Achei ótimo o tom épico que você empregou aos versos, grandioso e simples ao mesmo tempo, fiquei tocada.

Anônimo disse...

Este certamente é um dos melhores -senão o melhor- poema do Menezes. É ambicioso, porém não se perde rumo ao seu objetivo; permanece fluído do início ao fim, a meu ver, com versos que caminham num ritmo etéreo, sonoro e crescente (característica recorrente nos trabalhos do Menezes), porém mais conciso e de entendimento mais fácil que de costume.
Pode ser descrito como uma espécie de "ode ao esquecimento", mas ao bom esquecimento, aquele que nos deixa alguma coisa perene (aprendizagem). Sobre enterrar algo precioso, mas não retirá-lo de todo da memória, e sim apenas reservar a esse algo um lugar bem guardado e quase inacessível dentro de si mesmo.
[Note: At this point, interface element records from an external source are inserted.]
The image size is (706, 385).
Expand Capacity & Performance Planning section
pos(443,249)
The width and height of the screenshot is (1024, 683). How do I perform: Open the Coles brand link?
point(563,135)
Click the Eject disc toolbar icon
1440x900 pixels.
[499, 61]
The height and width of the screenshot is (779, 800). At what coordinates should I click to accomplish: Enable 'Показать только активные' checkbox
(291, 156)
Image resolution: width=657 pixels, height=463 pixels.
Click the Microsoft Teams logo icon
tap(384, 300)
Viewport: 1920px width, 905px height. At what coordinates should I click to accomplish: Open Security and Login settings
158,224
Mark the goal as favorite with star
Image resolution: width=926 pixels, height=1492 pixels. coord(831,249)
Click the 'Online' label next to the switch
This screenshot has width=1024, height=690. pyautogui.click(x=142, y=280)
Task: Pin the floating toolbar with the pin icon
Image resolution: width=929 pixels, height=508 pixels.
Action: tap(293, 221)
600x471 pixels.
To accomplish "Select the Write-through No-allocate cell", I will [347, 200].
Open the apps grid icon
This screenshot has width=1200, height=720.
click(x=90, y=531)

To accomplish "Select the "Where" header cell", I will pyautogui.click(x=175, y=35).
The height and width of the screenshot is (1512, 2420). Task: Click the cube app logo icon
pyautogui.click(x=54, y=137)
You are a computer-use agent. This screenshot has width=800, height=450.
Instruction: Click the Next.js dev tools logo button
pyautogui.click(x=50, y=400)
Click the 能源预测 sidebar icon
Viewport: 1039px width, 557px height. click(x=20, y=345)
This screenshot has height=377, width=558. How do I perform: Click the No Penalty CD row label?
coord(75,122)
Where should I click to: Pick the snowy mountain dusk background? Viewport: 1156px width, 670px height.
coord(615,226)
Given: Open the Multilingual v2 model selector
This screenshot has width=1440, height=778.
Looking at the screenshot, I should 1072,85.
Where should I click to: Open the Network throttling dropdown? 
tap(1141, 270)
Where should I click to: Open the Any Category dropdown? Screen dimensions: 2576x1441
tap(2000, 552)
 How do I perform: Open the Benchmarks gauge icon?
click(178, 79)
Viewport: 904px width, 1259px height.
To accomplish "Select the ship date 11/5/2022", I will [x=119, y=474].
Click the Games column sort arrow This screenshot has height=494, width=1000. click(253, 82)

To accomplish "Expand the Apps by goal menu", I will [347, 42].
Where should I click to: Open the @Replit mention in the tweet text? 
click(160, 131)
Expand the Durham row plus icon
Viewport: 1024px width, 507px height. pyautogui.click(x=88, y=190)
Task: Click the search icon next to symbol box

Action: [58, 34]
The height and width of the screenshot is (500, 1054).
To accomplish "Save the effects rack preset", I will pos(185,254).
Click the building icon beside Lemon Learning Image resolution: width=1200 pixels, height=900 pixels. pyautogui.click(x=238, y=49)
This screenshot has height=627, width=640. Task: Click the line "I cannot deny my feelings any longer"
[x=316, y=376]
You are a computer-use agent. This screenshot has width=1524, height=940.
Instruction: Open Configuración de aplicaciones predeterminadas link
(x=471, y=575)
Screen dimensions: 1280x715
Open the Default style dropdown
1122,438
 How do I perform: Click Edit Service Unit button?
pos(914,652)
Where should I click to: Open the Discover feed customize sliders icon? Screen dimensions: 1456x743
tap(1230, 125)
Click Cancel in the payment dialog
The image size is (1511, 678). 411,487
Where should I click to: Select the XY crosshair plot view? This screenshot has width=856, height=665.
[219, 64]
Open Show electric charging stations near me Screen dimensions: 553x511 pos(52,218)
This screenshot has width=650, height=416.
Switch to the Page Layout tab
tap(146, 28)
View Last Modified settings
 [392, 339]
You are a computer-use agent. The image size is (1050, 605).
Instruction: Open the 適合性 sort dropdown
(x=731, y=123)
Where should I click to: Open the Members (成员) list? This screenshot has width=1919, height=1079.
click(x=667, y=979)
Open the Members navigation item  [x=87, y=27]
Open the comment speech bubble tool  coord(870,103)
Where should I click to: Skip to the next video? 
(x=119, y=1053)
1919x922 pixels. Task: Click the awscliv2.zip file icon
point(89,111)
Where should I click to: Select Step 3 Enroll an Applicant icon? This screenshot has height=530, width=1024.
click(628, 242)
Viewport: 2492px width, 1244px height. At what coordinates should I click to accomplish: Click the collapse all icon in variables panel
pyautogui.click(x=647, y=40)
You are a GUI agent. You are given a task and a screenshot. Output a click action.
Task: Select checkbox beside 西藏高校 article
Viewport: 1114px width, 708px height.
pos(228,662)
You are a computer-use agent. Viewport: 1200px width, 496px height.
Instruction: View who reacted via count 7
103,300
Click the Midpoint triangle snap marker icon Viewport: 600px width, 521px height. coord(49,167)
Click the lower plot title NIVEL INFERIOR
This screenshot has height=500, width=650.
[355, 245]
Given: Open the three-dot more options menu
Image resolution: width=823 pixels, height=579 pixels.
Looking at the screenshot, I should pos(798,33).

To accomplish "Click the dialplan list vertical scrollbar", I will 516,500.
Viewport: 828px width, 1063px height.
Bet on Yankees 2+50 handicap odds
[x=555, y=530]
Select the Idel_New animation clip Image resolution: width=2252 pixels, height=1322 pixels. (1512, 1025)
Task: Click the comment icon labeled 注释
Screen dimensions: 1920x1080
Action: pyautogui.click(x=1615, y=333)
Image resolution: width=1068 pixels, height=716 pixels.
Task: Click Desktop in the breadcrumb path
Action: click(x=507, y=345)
O que vai se perder nas trevas, afinal, continuará nas trevas a sua existência (não vai deixar de existir).
Um banquete ofertado onde se colhe o mais doce dos méis é também o mais triste (ainda que recompensador) banquete, exatamente porque seu fim (inevitável) será em nostalgia proporcionalmente o que foi em saciedade.
Gosto especialmente (e me identifico) quando a veracidade do desejo é posta em dúvida, já que o que advém dele parece ser apenas uma tormenta que varre a vida. "Porque a beleza de tudo é a sua própria doença". Este verso vem afirmar o quão verdadeiro e inquestionável é esse mesmo desejo anteriormente colocado em jogo. É uma resposta que a alma se prontifica a dar para a dúvida do poeta aflito. Ele sabe que é da dor que nasce a beleza, e que ninguém se lembraria da felicidade se ela existisse para sempre. "Quando as folhas amarelam ao redor da nossa lembrança", é porque o tempo de superação daquele desejo angustiante já encontrou maturação, envelhecimento e beleza. É o tempo trabalhando.
Ao longo desse caminho aparentemente desértico, a vida começa a brotar, como se verifica rumo ao fim, no verso "pequeninos ramos se alargam e vicejam".
Considero a última estrofe, que é o fluxo dramático, em tom épico, atingindo seu ápice, uma pequena surpresa: há a superação sobre a dor memória, porém não existe a superação da memória em si. Não há esquecimento -é o contrário dele o que se atinge quando se caminha muito tempo por desertos e se vê árvores interiores envelhecendo e secando, e a dor se tornando beleza: cria-se um templo interiorizado e imenso ao objeto amado, ainda que se liberte da necessidade dele.
Enfim, é um poema grandioso, bonito e forte. Gostei muito e espero ter sido coerente na minha interpretação.
abs

Anônimo disse...

Independente de juízo crítico, vc mapeou direitinho meu poema; é exatamente o que quero dizer.

Anônimo disse...

Ah, não acho que seja épico; ele tem um tom "pós" tragédia, realmente uma aprendizagem, um crescimento individual pelo sofrimento. Por isso tudo começa do fim, do "depois de tudo".